TASK =>
Among the entries below, which lines run from the line with "The height and width of the screenshot is (491, 867)." through the line with "Given: Click the"? Retype those, both ends included, exactly and without pictures.

/---

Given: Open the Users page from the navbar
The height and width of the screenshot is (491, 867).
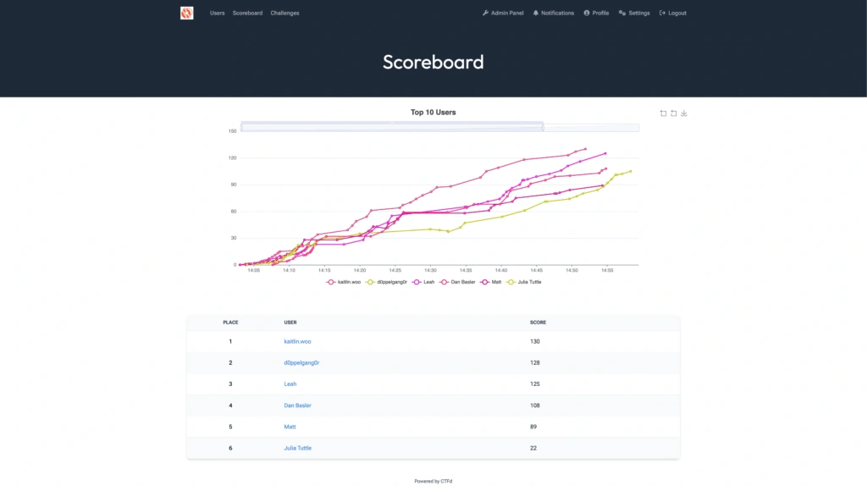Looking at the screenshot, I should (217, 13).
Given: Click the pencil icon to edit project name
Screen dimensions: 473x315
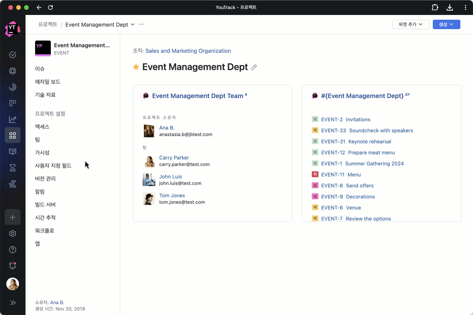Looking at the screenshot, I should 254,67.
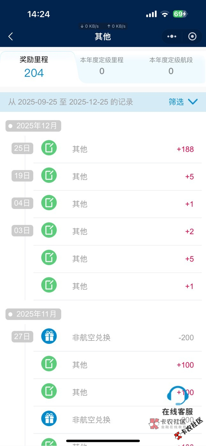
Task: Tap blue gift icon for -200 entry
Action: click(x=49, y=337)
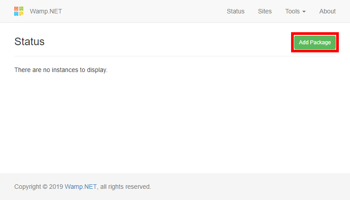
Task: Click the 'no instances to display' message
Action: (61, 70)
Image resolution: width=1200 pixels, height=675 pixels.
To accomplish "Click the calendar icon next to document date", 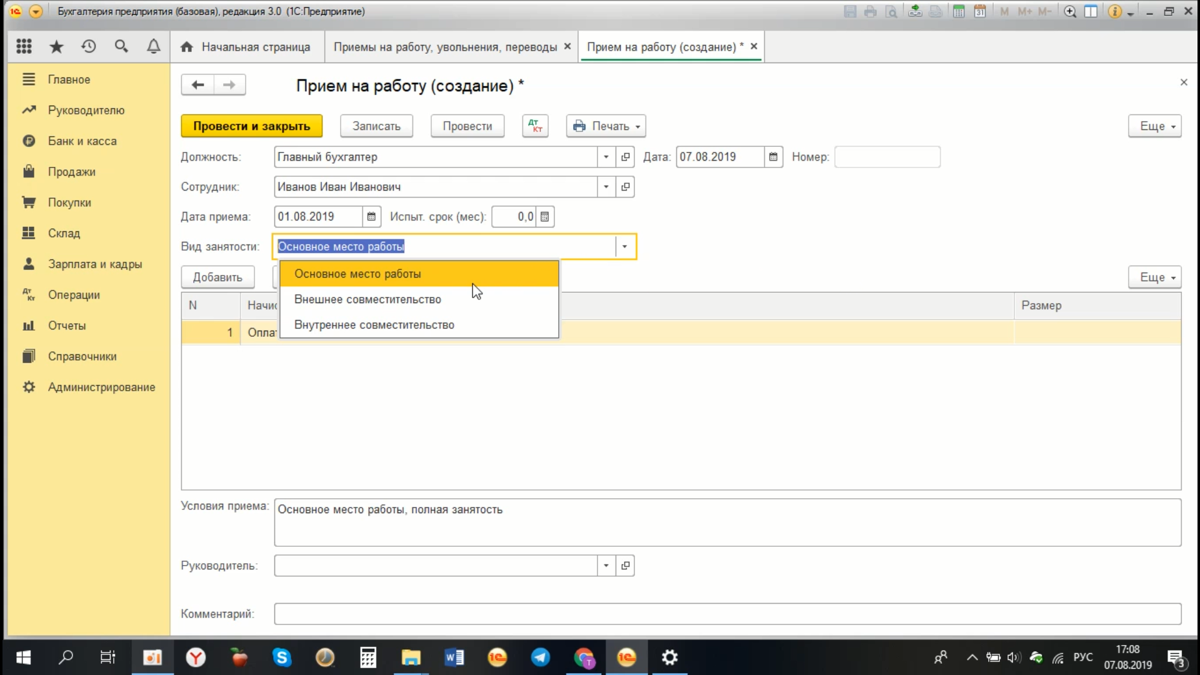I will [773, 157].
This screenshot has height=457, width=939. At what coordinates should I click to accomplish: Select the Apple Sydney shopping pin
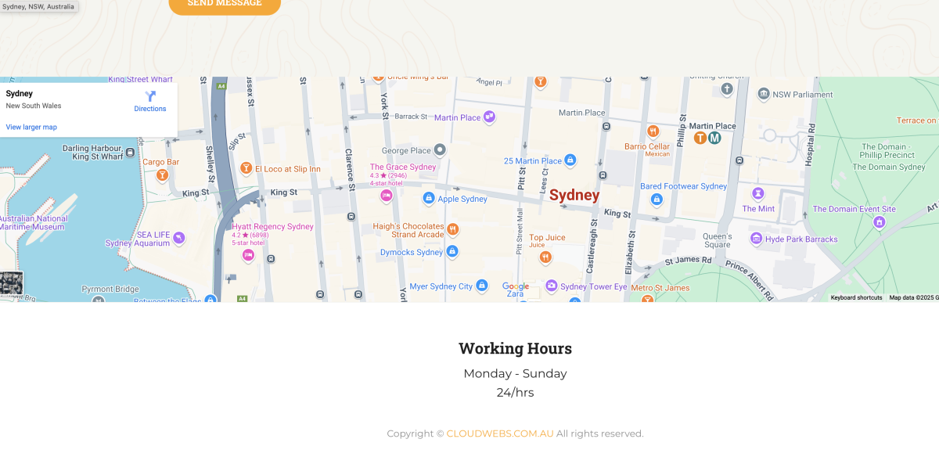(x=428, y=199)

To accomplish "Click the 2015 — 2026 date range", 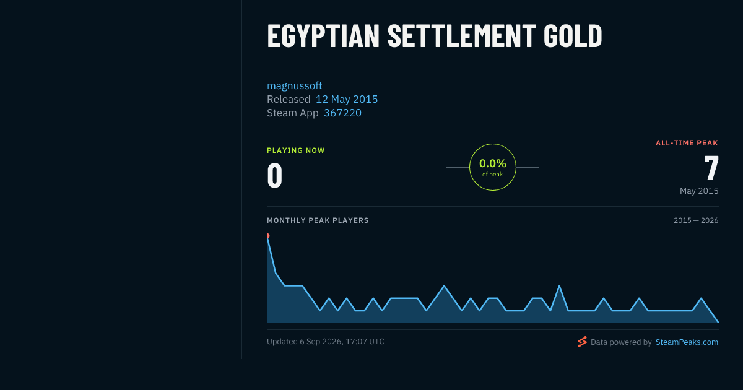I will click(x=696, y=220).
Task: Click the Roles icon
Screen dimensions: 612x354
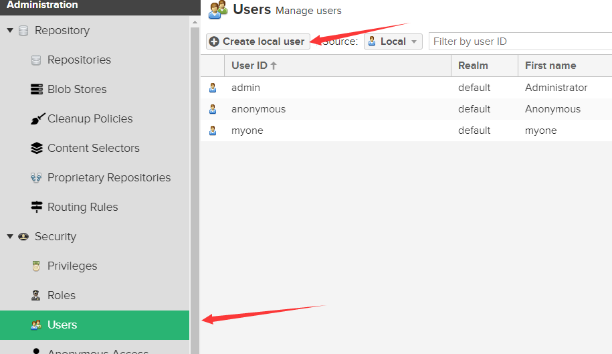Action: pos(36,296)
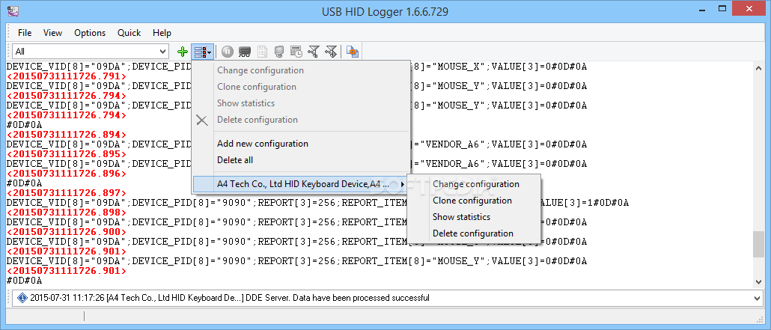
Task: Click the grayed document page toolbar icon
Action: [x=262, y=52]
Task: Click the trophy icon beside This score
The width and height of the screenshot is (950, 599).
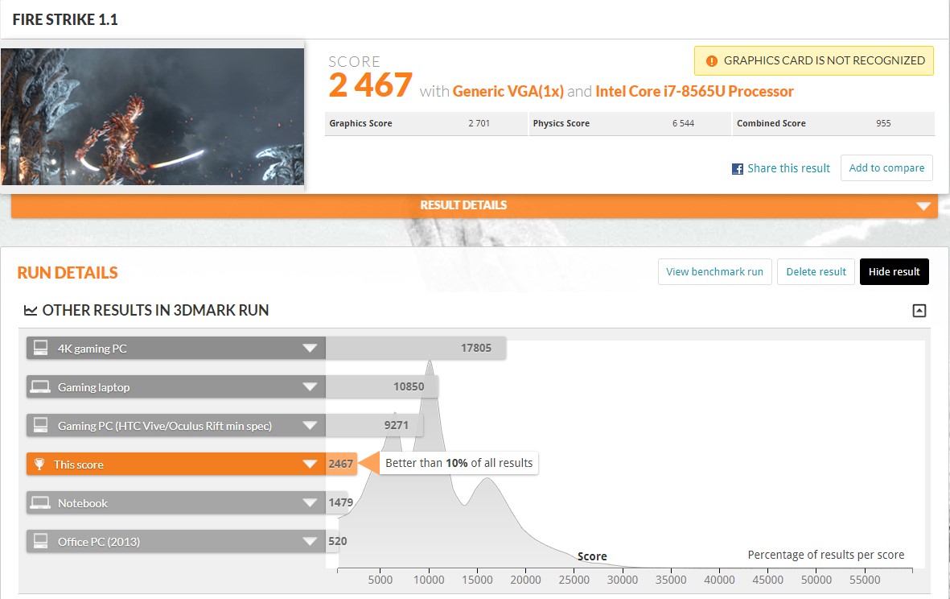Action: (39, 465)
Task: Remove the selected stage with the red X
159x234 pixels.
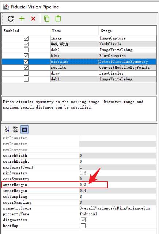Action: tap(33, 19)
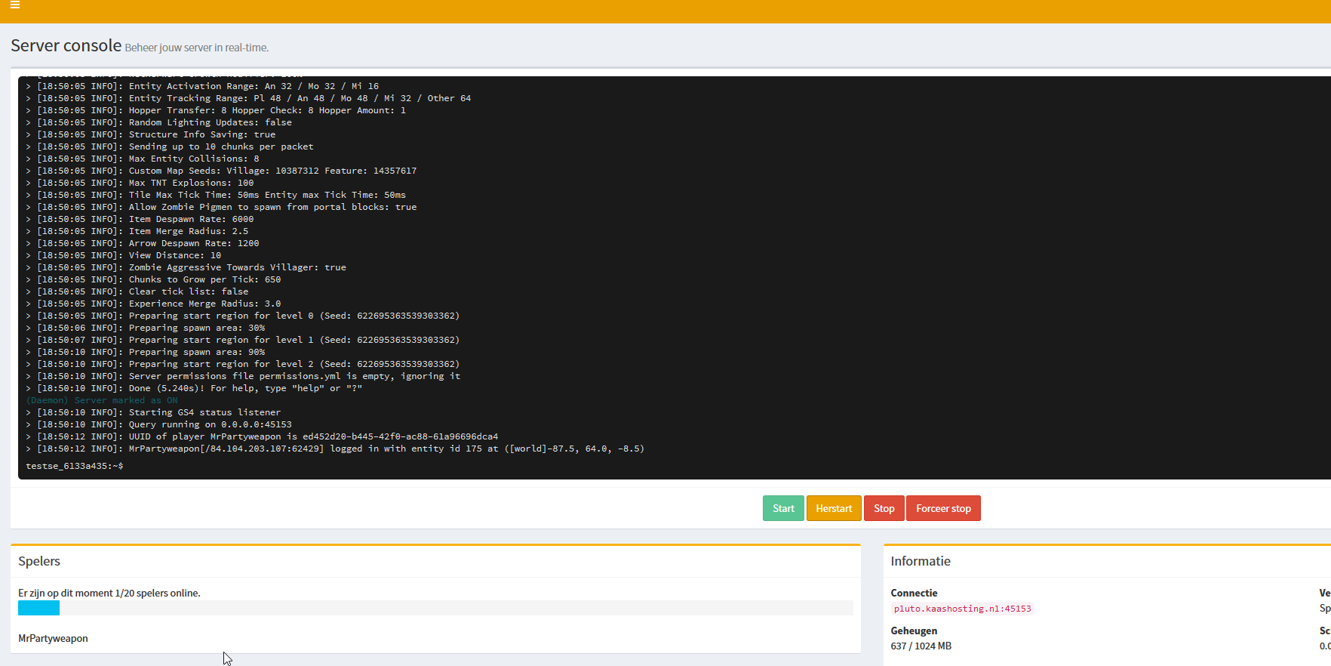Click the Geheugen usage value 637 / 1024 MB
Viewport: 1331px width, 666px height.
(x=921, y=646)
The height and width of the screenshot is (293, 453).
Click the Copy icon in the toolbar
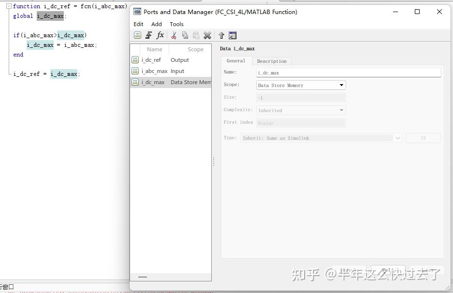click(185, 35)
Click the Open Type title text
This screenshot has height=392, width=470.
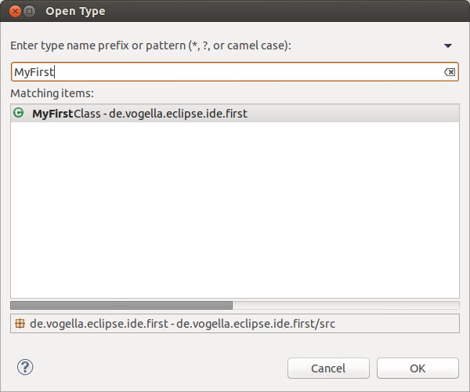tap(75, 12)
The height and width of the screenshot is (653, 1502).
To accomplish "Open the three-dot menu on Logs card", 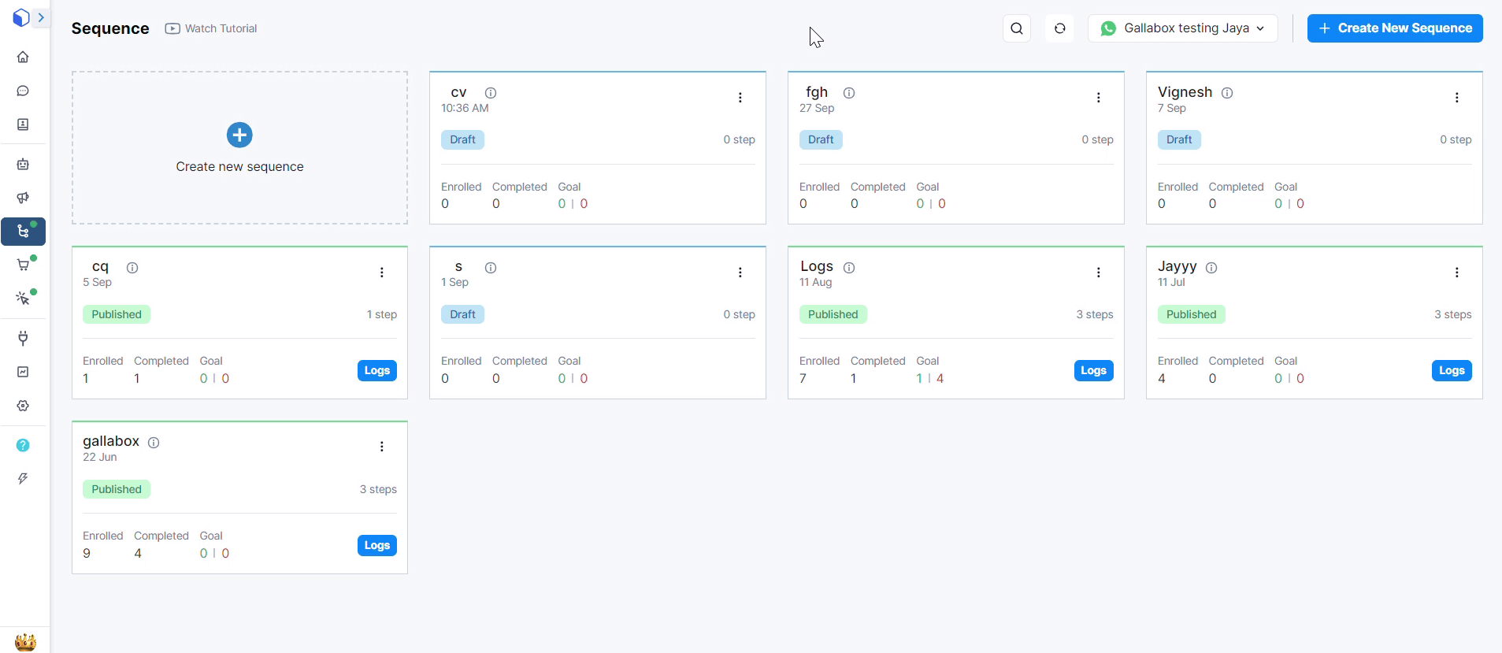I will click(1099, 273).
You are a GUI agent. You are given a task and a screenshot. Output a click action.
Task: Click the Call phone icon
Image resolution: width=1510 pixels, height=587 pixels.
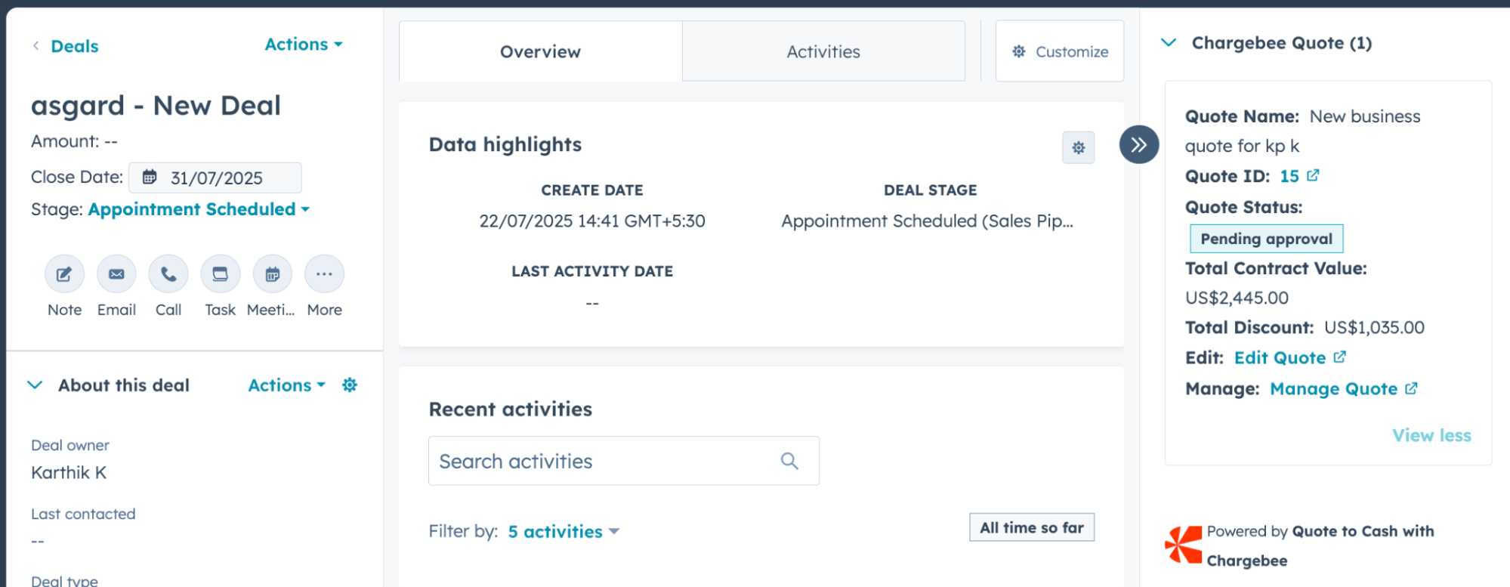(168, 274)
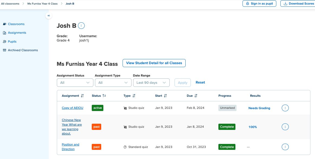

\---

ANSWER =>
The height and width of the screenshot is (491, 867).
Looking at the screenshot, I should (217, 13).
Given: Click the pencil icon to edit project name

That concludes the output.